Page excerpt:
Skip to main content

A useful tool for post-processing CESM2 history files into the timeseries format.

Project description

Generate Time Series Tool (GenTS)

Converting from history files to time series files used to be painful, but not anymore with GenTS, a very gentlemanly software tool.

Cameron Cummins
Computational Engineer
Contact: cameron.cummins@utexas.edu
Webpage: https://www.jsg.utexas.edu/student/cameron_cummins
Affiliation: Persad Aero-Climate Lab, The University of Texas at Austin

Adam Phillips
Mentor and Advisor
Contact: asphilli@ucar.edu
Webpage: https://staff.cgd.ucar.edu/asphilli/
Affiliation: Climate and Global Dynamics Lab, National Center for Atmospheric Research

Original model output produced by CESM2 is stored by timestep, with multiple geophysical variables stored in a single netCDF file together. These files are referred to as history files as each file effectively represents a snapshot of many variables at separate moments in time. This format is cumbersome for scientists because analysis is often performed over a large number of time steps for only a few variables. A more practical format is to store all the time steps for single variables in separate files. Datasets stored in this manner are known as time series files. GenTS offers a simplified and computationally efficient workflow for converting history files into time series files

How to Install

pip install GenTS

You can view the Python Package Index (PyPI) page here.

Dependencies

Pip should automatically install dependencies, but if you are using the source code directly, ensure that you have the following packages installed. If you are using Casper, activate conda environment "npl-2024b".

  • python >= 3.11.9
  • dask >= 2024.7.0
  • dask_jobqueue >= 0.8.5
  • netCDF4 >= 1.7.1
  • numpy >= 1.26.4

Capabilities and Current Limitations

  • Functional core to convert history file to time series file in parallel with Dask
  • Automatic path parsing
  • Compatible with all model components of CESM
  • Compatible with large ensembles
  • Compatible with non-rectilinear grids
  • Automatic path resolving and group detection (detects different experiments, timesteps, and other sub-directories)
  • Customizable output directory structure that automatically reflects input directory structure
  • Adjustable time chunk size
  • Adjustable time range selection
  • Customizable variable selection
  • Adjustable file compression
  • Resumable process (such as exceeding wall time or encountering an error)
  • Documented API
  • Fully written in Python (no NCO, CDO, or other subprocess commands)
  • (WIP) Verification tools for ensuring file integrity
  • Command line interface
  • (WIP) Automatic cluster configuration/recommendation

Tutorial

GenTS will run with and without Dask. By default, it attempts to find a global Dask Client in your Python instance. If it doesn't exist and you don't specify a Client object as an input parameter, it will proceed (slowly) in serial.

Request:
Continue the GenTS page from the end of its tutorial paragraph, writing what plausibly comes next.

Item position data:
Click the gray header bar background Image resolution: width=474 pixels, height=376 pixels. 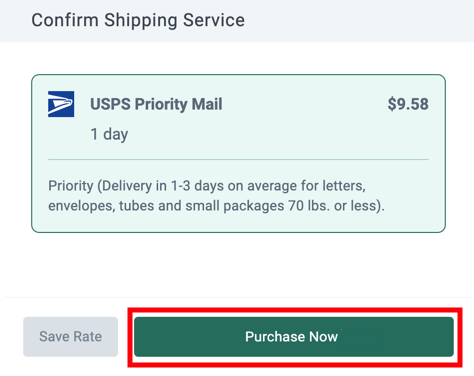[x=350, y=21]
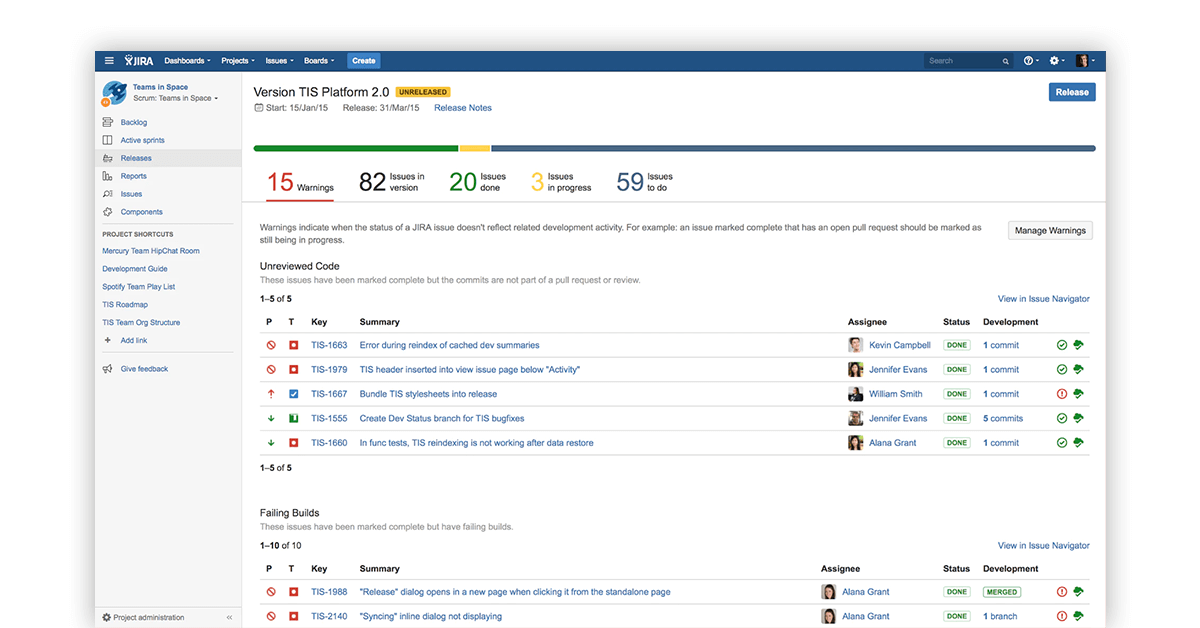The height and width of the screenshot is (628, 1200).
Task: Open the Release Notes link
Action: point(462,108)
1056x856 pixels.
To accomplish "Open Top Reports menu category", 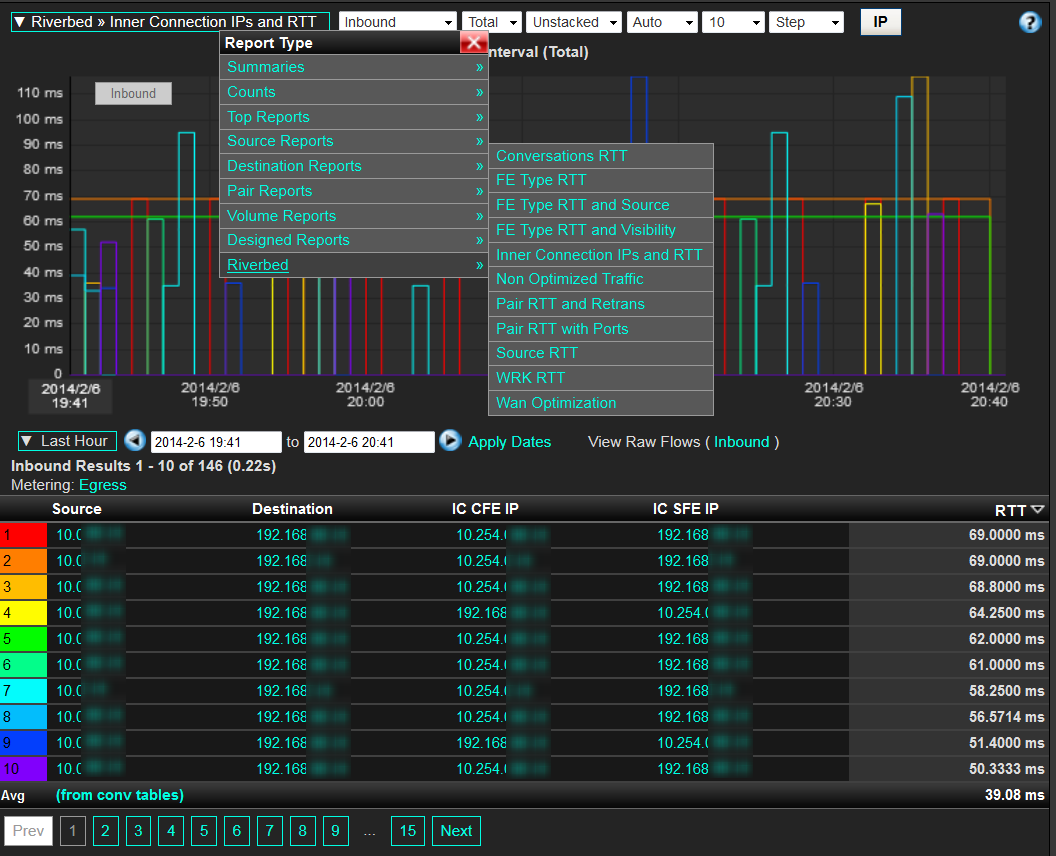I will tap(268, 117).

Final answer:
Jupyter Notebook

To use this package in an interactive Jupyter notebook, create a notebook and start a Dask cluster using either a LocalCluster or your HPC's job-queue. Be sure to activate an environment with the correct dependencies (this can be done either at the start of the Jupyter Server or by selecting the appropriate kernel in the bottom left bar). Here is an example of a possible cluster on Casper using the NPL 2024b conda environment and the PBS job scheduler:

from timeseries_generation import ModelOutputDatabase
from dask_jobqueue import PBSCluster
from dask.distributed import Client


cluster = PBSCluster(
    cores=20,
    memory='40GB',
    processes=20,
    queue='casper',
    resource_spec='select=1:ncpus=20:mem=40GB',
    account='PROJECT CODE GOES HERE',
    walltime='02:00:00',
    local_directory="/local_scratch/"
)

cluster.scale(200)
client = Client(cluster)

Here, we spin up 200 workers, each on one core with 2 GB of memory (so 200 total cores) with maximum wall clocks of 2 hours (note that this is done in PBS batches of 20 cores per machine). Note that these cores may be spread across multiple machines. This process should not use more than two gigabytes of memory and does not utilize multi-threading (one process per core is optimal). There is no single cluster configuration that fits all problems, experiment and find one that works best for you. If the timeseries generation process is interrupted, it can be resumed without re-generating existing time series data. You can monitor the Dask dashboard using the URL indicated by the client object (run just client in a cell block to get the Jupyter GUI). Once created, you can then initialize a ModelOutputDatabase class object with the appropriate parameters. Here is an example of common parameters you may use:

model_database = ModelOutputDatabase(
    hf_head_dir="PATH TO HEAD DIRECTORY FOR HISTORY FILES (MULTIPLE MODEL RUNS, ONE RUN, OR INDIVIDUAL COMPONENTS)",
    ts_head_dir="PATH TO HEAD DIRECTORY FOR REFLECTIVE DIRECTORY STRUCTURE AND TIME SERIES FILES",
    dir_name_swaps={
        "hist": "proc/tseries"
    },
    file_exclusions=[".once.nc", ".pop.hv.nc", ".initial_hist."]
)

The ModelOutputDatabase object centralizes the API and acts as the starting point for all history-to-time-series operations. Creating the database will automatically search the input directories under hf_head_dir and group the history files by ensemble member, model component, timestep, and any other differences between subdirectories and naming patterns. The structures and names are arbitrary, so you can input a directory containing an ensemble of model archives or a single model component from a single run (or a random directory with history files in it, it should be able to handle it). It does not trigger any computation. ts_head_dir tells the class where to create a directory structure that matches the one under hf_head_dir. Only directories with .nc files will be reflected and optionally any other file names that contain the keywords specified by file_exclusions will be excluded. dir_name_swaps takes a Python dictionary with keys equal to directory names found under hf_head_dir that should be renamed. In the example above, all directories named hist/ are renamed to two new directories proc/tseries to remain consistent with current time series generation conventions. There are many other parameters that can be specified to filter out which history files/variables are converted and how the time series files are formatted (see the section below titled ModelOutputDatabase Parameters). To trigger the time series generation process, call .run():

model_database.run()
client.shutdown()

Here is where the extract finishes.